## PROBLEM REQUIREMENTS:
Which lines below hold the word "computer"? Copy all of them.

## Collected data entries:
=== Section Start ===
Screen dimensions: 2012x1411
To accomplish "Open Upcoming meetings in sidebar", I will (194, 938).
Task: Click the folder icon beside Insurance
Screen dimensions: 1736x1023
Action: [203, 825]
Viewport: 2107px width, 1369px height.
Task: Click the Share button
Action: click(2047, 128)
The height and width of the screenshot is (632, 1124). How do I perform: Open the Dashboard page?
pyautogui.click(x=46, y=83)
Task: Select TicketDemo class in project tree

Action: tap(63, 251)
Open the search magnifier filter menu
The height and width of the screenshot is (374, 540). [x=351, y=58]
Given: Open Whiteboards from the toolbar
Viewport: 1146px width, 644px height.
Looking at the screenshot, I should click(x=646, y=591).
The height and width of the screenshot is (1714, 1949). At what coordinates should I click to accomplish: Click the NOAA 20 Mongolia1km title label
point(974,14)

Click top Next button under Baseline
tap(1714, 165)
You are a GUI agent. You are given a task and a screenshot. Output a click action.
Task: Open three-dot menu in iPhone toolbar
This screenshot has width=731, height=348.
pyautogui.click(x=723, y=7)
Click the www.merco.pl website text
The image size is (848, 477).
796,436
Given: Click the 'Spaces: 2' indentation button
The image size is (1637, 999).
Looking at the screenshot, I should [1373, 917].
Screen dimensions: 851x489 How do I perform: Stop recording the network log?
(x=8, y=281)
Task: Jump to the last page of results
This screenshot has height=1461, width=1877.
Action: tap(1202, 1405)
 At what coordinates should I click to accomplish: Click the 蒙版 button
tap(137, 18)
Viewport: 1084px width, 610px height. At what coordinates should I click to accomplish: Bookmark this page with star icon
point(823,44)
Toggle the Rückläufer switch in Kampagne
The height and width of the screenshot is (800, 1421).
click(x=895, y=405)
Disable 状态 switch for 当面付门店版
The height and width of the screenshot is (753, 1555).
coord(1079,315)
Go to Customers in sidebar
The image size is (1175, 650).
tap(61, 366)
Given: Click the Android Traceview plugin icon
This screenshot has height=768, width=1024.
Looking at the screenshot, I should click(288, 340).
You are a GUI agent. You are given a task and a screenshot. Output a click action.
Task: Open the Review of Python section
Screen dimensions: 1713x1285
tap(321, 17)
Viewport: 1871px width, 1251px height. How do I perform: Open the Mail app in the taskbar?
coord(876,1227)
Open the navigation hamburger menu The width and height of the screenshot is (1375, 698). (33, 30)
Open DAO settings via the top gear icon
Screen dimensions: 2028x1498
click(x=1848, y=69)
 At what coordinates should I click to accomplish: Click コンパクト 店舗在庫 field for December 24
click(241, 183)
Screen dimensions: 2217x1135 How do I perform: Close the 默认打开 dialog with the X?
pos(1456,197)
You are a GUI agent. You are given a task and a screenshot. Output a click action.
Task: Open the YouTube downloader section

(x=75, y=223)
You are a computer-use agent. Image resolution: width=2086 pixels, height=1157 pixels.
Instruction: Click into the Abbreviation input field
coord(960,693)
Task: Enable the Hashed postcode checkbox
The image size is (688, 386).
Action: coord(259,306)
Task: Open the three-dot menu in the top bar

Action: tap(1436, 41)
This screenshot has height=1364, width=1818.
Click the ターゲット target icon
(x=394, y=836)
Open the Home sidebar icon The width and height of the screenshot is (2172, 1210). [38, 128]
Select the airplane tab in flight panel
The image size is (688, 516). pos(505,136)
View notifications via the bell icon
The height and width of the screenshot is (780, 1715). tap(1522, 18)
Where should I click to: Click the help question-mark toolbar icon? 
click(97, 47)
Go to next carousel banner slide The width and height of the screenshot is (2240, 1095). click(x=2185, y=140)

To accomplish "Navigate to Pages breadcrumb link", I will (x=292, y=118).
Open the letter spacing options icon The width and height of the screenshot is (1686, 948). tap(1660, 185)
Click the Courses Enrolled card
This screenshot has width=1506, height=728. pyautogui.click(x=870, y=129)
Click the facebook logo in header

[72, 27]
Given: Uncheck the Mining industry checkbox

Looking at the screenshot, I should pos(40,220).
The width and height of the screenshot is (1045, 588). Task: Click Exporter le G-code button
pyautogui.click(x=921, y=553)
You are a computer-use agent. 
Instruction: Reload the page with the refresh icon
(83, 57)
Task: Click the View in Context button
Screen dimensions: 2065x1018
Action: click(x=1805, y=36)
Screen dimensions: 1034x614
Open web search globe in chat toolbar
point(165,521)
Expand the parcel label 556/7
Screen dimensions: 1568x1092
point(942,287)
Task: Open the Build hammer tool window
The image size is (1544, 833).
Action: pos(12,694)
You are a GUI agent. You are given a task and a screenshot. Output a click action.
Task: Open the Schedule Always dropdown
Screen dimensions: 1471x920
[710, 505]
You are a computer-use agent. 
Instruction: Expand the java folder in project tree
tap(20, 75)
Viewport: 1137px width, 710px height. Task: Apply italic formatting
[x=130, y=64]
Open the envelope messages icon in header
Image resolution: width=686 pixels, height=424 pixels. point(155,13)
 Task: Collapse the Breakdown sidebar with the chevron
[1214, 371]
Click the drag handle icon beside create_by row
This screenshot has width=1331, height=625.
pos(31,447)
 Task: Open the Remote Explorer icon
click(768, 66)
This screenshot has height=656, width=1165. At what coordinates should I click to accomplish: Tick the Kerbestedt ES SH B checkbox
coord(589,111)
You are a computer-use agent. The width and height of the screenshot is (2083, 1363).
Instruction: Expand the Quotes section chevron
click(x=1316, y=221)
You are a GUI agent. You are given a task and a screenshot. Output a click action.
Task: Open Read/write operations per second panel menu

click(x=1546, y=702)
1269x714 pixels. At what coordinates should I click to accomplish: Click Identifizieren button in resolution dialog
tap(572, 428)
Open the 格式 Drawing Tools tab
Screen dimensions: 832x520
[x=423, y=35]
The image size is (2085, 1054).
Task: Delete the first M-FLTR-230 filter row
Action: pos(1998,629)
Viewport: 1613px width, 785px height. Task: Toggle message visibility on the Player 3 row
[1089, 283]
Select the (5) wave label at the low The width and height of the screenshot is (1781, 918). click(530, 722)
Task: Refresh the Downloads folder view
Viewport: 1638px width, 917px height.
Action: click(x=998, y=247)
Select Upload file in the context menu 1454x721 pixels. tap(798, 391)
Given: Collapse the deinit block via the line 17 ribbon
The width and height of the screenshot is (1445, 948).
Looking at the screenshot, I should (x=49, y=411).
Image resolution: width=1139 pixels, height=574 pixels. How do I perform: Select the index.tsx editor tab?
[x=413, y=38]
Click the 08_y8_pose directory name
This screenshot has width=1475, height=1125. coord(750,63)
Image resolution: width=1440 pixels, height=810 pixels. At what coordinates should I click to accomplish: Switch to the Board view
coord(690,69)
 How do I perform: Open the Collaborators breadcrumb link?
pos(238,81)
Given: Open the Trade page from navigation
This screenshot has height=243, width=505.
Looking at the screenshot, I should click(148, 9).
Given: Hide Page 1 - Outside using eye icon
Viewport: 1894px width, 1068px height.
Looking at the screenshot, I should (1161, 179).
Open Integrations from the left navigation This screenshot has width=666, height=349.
=== Section End ===
## SOLVED EXERCISE:
You are a computer-use agent. Image resolution: width=2086 pixels, height=1157 pixels.
You are a computer-use agent. 
You are a computer-use agent. 
You are a computer-use agent. The width and height of the screenshot is (2083, 1363).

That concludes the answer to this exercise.